Sono tutto tranne che un'esperta di SF, però mi piace, ne ho letta molta in anni passati e anche adesso, che forse non la cerco più tanto, se mi imbatto in un libro che mi attrae lo leggo con diletto. Però devo dire che quest'antologia del 2007 a cura di George Mann, che non ricordo nemmeno più dove o quando ho comprato, mi ha dato un diletto particolarissimo. I sedici racconti che la compongono mi hanno fatto schiattare d'invidia: perché non li ho scritti io? e perché non sarei capace di scriverne nemmeno una pallida imitazione, neanche legandomi a una sedia per settimane? Devo dire subito che quello che mi è piaciuto meno appartiene all'unico nome che conoscevo – Brian Aldiss – il che mi ha spinto a riflettere sul fatto che ho macinato decine e decine di romanzi, di decine di autori, e a stento ricordo qualche nome, e praticamente solo un titolo – La città e le stelle. Forse questo si può attribuire al fatto che le mie letture erano quasi sempre dei volumetti Urania, che per esiguità di dimensioni, copertina, e natura periodica, non mi parevano veri libri, o almeno mi facevano sentire del tutto libera dagli obblighi legati ai veri libri, cioè impararne qualcosa, almeno il nome e il titolo. Con gli Urania bastava divertirsi, sognare, leggere senza responsabilità. Così sono rimasta più ignorante del necessario riguardo alla SF. Comunque, per tornare all'antologia in questione, se fosse tradotta la regalerei a un sacco di persone di mia conoscenza che quando sentono nominare la SF storcono la bocca e dicono non mi piace senza averne mai letto una riga.

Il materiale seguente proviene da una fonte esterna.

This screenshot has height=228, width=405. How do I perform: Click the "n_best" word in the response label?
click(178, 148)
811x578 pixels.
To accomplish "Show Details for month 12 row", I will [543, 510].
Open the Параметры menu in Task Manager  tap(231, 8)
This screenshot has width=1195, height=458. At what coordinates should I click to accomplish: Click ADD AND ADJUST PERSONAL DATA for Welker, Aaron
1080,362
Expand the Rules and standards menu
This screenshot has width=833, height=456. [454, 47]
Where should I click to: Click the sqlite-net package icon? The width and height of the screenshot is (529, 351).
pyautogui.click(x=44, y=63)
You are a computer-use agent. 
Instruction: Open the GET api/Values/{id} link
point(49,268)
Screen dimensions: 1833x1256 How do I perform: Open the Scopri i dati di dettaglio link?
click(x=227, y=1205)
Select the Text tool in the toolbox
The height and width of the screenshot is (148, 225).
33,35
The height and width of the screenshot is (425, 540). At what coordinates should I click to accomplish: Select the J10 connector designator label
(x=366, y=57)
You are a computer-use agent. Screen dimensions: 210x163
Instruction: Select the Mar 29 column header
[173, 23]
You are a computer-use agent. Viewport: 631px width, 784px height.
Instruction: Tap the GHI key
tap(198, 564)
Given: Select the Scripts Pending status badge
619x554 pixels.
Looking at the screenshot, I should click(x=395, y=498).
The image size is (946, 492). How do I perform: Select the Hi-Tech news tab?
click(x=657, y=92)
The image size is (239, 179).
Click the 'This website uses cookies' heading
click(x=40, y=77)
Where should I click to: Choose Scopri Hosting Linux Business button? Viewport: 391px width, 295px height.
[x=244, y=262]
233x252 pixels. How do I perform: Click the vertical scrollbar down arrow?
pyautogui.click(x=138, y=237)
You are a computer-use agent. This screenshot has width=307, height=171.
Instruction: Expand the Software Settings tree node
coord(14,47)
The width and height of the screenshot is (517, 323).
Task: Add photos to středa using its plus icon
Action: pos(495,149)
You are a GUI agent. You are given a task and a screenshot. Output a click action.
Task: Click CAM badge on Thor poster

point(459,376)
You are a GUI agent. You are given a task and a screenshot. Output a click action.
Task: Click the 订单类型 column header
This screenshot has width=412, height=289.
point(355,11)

I racconti spaziano dalle vicende intrecciate di un mutante molto particolare, reduce da una guerra contro alieni blu (ben prima di Avatar) e di un altro reduce, una specie di Rambo metropolitano (Jeffrey Thomas, In his Sights), agli strani effetti sul linguaggio di una fuga di virus da un laboratorio segreto e le sue conseguenze catastrofiche (James Lovegrove, The Bowdler Strain), all'agghiacciante società in cui ognuno è collegato con il suo personale dio che lo guida e lo consiglia in tutte le situazioni (Paul Di Filippo, Personal Jesus), al mondo in cui tutto è studiato perché la popolazione arrivi a ridursi a un unico individuo in dodici generazioni (Adam Roberts, A Distillation of Grace), all'impercettibile ironia che sottende alla fine del mondo vissuta in modo molto british da due donne ipercontrollate (Stephen Baxter, Last Contact), alla fantastica invasione aliena che si manifesta attraverso l'apparire di grandi api, cerchi nel cielo e gabbie che spuntano su parti del corpo degli umani, che controbattono a colpi di musica (forse il mio preferito, Ian Watson, Cages), al metaletterario, visionario, divertentissimo e insensato Jellyfish di Mike Resnick & David Gerrold, alla città scavata nella scogliera, i bellissimi panorami e gli strani personaggi di The Accord, Kurt Broke, alla guerra del futuro combattuta con mezzi sleali tra la gente seduta ai tavolini dei ristoranti di una città turistica in Spagna (altro mio grande favorito, Third Person di Tony Ballantyne), al malinconico e struggente The Farewell Party di Eric Brown, dove troviamo di nuovo degli alieni incomprensibili, invisibili e forse benevolenti. Mi dispiace dire che il racconto dell'unica autrice presente nella raccolta, Mary A. Turzillo, Zora and the Land Ethic Nomads, non mi è piaciuto affatto perché ho trovato stucchevole l'argomento intensamente femminile (non femminista), con tanto di famigliola minacciata, piccino da proteggere, maschio protettivo e gravidanza in pericolo. La solita paranoia americana del "non toccare la mia famiglia!", però ambientata su Marte.
Insomma, chiunque legga in inglese e riesca a mettere le mani su questa antologia non se la faccia scappare, è un vero e prolungato piacere.